■ **WHAT IS BEING ASKED**
When a line in the records contains the string "screenshot", copy that line.
↓
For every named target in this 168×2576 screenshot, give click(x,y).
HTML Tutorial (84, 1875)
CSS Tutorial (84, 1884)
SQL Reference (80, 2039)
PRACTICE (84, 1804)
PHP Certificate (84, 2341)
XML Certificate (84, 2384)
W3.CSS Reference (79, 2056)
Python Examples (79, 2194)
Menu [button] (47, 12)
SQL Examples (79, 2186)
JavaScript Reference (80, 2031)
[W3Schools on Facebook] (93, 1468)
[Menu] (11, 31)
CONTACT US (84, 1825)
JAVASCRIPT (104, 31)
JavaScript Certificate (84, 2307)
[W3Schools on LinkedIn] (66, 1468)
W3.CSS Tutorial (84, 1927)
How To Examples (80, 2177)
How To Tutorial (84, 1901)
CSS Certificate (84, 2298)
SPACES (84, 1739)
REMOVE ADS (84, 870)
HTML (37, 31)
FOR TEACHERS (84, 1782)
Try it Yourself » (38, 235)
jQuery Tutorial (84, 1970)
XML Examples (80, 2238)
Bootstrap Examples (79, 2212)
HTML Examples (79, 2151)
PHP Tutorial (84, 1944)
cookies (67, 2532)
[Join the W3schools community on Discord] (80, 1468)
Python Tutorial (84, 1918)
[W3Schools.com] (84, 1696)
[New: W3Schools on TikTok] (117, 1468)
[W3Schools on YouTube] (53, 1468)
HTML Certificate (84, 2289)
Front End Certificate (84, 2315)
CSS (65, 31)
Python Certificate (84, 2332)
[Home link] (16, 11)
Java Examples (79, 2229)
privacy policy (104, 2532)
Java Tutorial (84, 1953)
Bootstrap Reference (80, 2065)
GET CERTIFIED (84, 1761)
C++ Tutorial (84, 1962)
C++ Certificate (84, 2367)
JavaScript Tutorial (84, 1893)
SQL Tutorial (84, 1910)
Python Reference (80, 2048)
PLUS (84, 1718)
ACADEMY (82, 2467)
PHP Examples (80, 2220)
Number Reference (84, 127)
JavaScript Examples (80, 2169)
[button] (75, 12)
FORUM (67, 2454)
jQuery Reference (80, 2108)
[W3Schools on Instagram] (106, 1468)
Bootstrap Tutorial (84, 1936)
↑
↓
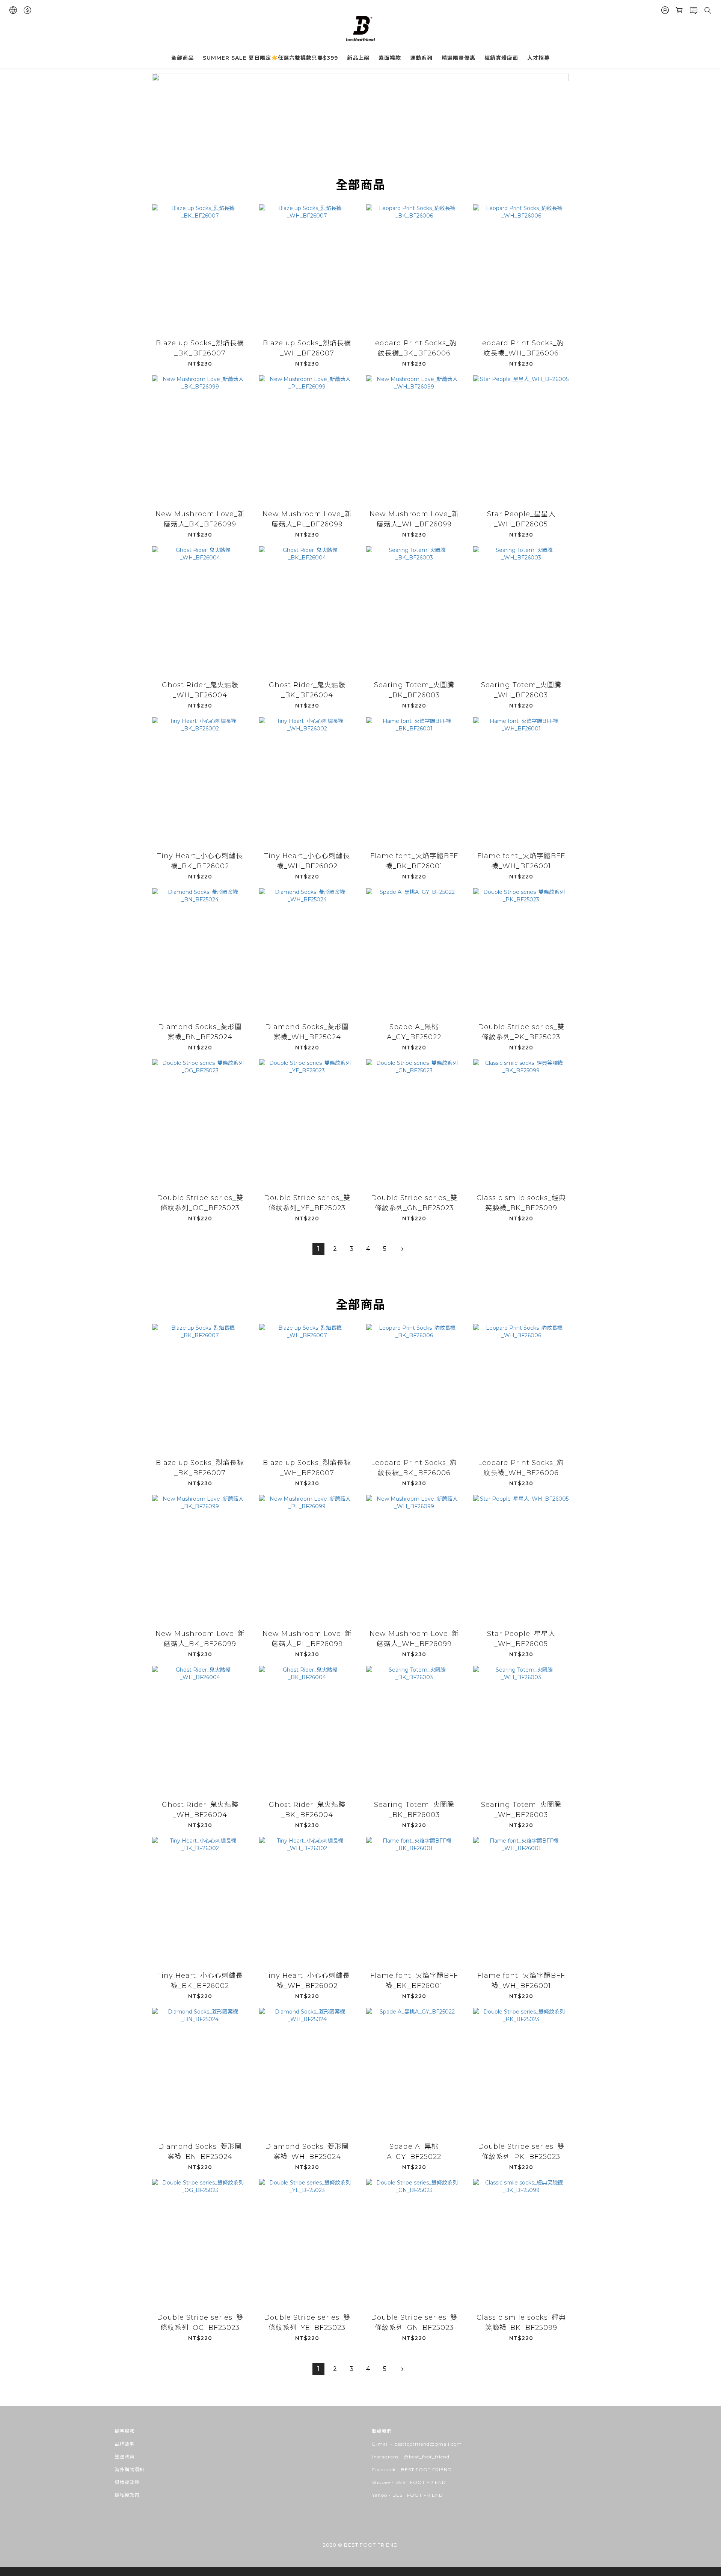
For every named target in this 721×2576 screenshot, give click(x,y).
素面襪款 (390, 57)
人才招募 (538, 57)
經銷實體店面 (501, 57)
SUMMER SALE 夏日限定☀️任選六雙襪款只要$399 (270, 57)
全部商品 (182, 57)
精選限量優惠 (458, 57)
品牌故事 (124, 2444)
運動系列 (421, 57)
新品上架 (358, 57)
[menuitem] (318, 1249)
↑
■ **ANSWER SPACE**
For every named target in this 168×2576 screenshot, give click(x,y).
For every named target in this 721×2576 screenshot, give click(x,y).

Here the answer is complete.